Leadership Selma-Dallas County
Published 12:00 am Monday, January 16, 2006
The Selma Times-Journal
The 23 members of Class XII, Leadership Selma-Dallas County represent a large and varied segment of local business and industry, which includes manufacturing, banking, health services, utility companies, timber and woodland, and county and city government.
Under the direction of Caroline Powell, the organization has set goals and objectives; among them:
To foster interest in community and voluntary activities,
To provide participants with greater understanding of community issues through interaction with peers, community leaders and decision makers from all segments,
To encourage self-recognition of potential and to assist in developing leadership skills,
To expose participants to resources available within the community,
To further stimulate interest by working on humane, social and economic problems as they exist in the real world,
To learn effective leadership and problem solving skills, gain self-confidence and experience the difference you can make in the community and in the lives of others.
Chief among the leadership objectives is the strengthening of a life-long bond to Selma-Dallas County and the state of Alabama.
Its history dates back to 1990 when the Alabama Cooperative Extension System and the Auburn University Economic Development Institute secured a grant of $967,000 from the W.K. Kellogg Foundation.
The grant was to be used in partnership with the leadership in five West Alabama counties to create community leadership teams and mentoring programs for economic development.
Auburn University matched the grant with more than $400,000 in in-kind services.
Working through County Extension Agents in Dallas, Lowndes, Butler, Perry and Wilcox counties.
Teams were recruited to undergo two years of intensive leadership training in 1992 and 1993 with curriculum developed by multi-disciplinary teams of state universities.
The first class of Leadership Selma-Dallas County was formed on Nov. 7, 1995, under the leadership of Mike Hungerpillar and Terry Pritchett.
In June 2001, Carolyn S. Powell was named director, a position she holds to date.
“Building a Bridge for the Future” is the slogan of Leadership Selma-Dallas County, “which is a model for success: leading the way,” according to Powell.
“This 10-month, experiential community development and leadership training program introduces diverse, intelligent and driven people to learn characteristics and aspects of themselves and the community they serve,” she says.
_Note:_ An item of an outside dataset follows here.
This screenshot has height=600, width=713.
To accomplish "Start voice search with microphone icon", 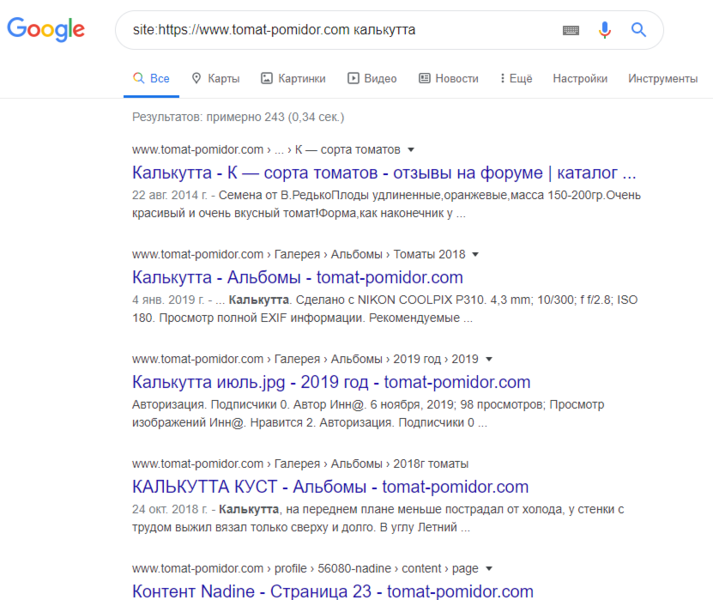I will point(605,30).
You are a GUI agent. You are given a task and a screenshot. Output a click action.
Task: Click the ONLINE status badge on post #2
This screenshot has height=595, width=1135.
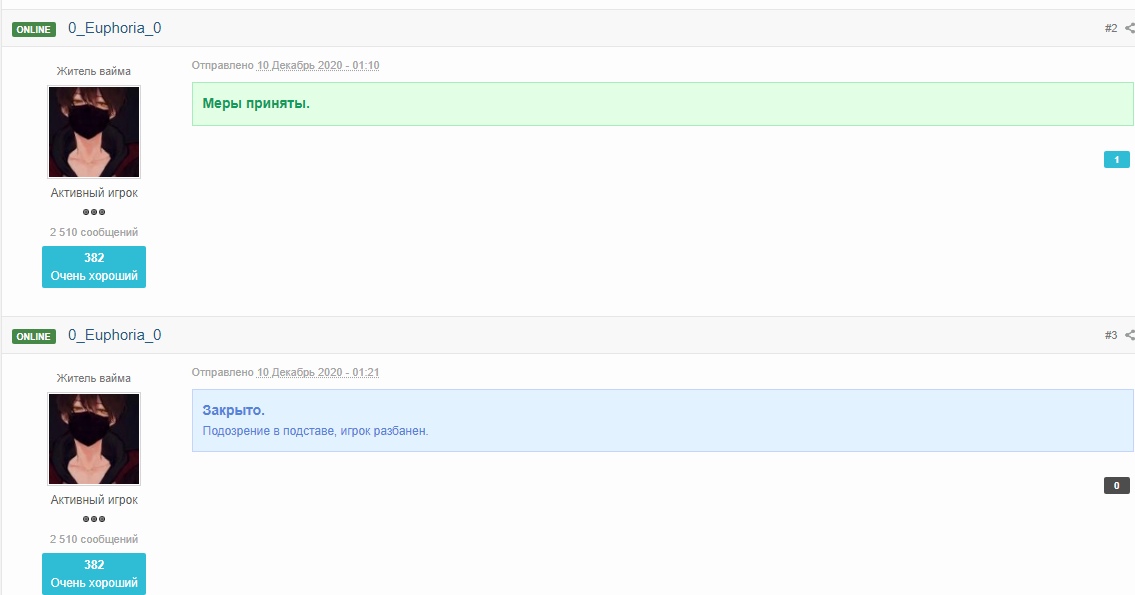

“Quality of life issues in the community are shown through a series of site visits and presentations by corporate leaders, business leaders, political leaders, educators and healthcare professionals,” she said.
“Anyone can make a difference and this program empowers people to put their thoughts into action.”
Each year, 65 students (25 adults and 40 youth) are chosen annually through a highly competitive selection process.
They represent a range of ages, interests, academic and work experience, racial, religious and economic backgrounds, but each is committed to excellence for Dallas County.
Both programs expose participants to a diverse cross section of the county.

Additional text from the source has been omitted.